Using the records that follow, count the lines containing the word "column" and give that number only.

--------

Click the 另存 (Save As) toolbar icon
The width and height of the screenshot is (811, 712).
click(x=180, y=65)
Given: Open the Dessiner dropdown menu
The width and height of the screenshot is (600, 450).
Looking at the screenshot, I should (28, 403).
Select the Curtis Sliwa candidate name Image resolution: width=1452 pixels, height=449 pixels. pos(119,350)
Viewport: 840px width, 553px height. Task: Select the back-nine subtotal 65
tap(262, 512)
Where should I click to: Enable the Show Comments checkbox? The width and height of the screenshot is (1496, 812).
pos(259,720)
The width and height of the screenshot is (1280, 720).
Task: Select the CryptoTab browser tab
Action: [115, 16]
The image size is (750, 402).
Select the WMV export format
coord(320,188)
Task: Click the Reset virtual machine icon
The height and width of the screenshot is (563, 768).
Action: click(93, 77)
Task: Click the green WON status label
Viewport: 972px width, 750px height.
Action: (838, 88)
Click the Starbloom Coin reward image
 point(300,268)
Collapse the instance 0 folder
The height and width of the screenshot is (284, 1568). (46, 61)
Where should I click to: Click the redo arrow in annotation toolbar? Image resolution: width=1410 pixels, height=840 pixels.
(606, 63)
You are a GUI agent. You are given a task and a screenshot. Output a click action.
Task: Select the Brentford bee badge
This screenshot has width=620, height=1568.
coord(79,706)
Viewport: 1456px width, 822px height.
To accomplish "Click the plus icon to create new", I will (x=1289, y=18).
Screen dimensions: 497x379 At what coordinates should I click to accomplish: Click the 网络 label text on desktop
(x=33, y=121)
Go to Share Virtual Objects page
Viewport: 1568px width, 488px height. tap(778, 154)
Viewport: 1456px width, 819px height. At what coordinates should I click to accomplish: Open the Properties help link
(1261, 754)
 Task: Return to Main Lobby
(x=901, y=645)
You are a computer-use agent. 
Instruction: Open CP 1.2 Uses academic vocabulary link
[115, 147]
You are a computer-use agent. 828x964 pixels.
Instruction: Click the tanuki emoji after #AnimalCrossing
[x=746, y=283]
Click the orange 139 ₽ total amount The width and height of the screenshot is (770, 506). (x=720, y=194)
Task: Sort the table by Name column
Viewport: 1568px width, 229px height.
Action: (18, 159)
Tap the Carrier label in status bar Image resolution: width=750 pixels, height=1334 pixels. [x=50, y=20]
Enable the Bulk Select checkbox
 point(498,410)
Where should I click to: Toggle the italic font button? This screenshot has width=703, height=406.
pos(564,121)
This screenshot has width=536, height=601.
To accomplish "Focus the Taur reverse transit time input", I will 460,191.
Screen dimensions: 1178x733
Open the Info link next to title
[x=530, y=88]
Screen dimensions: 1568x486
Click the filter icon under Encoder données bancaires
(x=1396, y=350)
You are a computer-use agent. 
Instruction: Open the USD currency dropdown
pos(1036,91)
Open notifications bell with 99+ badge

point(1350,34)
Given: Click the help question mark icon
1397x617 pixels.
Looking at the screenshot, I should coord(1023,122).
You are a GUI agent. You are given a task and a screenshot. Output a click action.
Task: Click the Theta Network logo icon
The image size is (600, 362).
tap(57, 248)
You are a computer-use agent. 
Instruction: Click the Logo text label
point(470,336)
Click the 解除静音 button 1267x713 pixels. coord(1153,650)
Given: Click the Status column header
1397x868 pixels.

--------

> _Exercise result_:
2